France Open To Negotiated Tax Settlement With Google
France intends to appeal against a recent court decision in favor of Google in a major tax avoidance case, but is open to settling the dispute outside of court, a government minister has said.
In an interview with Les Echos, Minister of Action and Public Accounts, Gerald Darmanin, said that France will appeal the recent ruling because it is a “matter of principle.”
Earlier this month, the administrative court in Paris ruled that Google did not owe EUR1.1bn (USD1.3bn) in back taxes for the period 2005 to 2010 because it did not have a permanent establishment in France.
However, Darmanin said that Google has a 93 percent share of the internet search market in France, and that the profits generated from the company’s activities in the country “exceed the modest sums now declared.”

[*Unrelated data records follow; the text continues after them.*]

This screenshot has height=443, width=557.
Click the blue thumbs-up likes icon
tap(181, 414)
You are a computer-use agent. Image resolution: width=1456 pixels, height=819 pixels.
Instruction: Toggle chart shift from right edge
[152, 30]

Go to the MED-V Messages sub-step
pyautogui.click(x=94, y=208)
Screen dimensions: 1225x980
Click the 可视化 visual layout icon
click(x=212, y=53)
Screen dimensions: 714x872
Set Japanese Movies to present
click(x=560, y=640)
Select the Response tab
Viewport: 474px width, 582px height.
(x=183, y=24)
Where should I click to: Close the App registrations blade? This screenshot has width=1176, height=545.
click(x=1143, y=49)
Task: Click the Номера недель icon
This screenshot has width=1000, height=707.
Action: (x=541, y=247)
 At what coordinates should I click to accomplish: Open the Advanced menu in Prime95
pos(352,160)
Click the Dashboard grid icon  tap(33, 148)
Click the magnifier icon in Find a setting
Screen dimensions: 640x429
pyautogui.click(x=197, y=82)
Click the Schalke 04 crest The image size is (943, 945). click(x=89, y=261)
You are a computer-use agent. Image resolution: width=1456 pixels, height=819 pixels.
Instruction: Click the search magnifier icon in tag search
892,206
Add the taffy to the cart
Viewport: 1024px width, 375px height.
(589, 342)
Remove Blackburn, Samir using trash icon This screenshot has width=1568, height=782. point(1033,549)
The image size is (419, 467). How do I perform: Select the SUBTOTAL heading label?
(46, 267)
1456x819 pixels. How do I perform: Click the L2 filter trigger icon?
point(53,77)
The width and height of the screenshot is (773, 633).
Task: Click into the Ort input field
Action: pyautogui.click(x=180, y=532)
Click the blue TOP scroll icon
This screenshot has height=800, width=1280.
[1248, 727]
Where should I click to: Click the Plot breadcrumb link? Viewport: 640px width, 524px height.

Nevertheless, the minister said France is open to the possibility that the tax dispute could be settled, because “nobody wants a lengthy litigation delaying tax collection.”
“If Google is prepared to enter into a sincere approach with the French Government to regularize its situation… our door is open,” Darmanin said.
The basis of the French Government’s challenge to Google’s tax position was that it paid minimal corporate tax in France despite deriving substantial revenues in the country during the period in question. It says that Google’s French income was routed to Ireland, where corporate tax is 12.5 percent, to avoid French corporate tax, which is currently 33 percent.
In reaching the verdict, judges agreed with the opinion of an administrative court adviser, who decided last month that Google was not liable for the EUR1.1bn back tax bill because the company did not have a sufficiently large physical presence in France.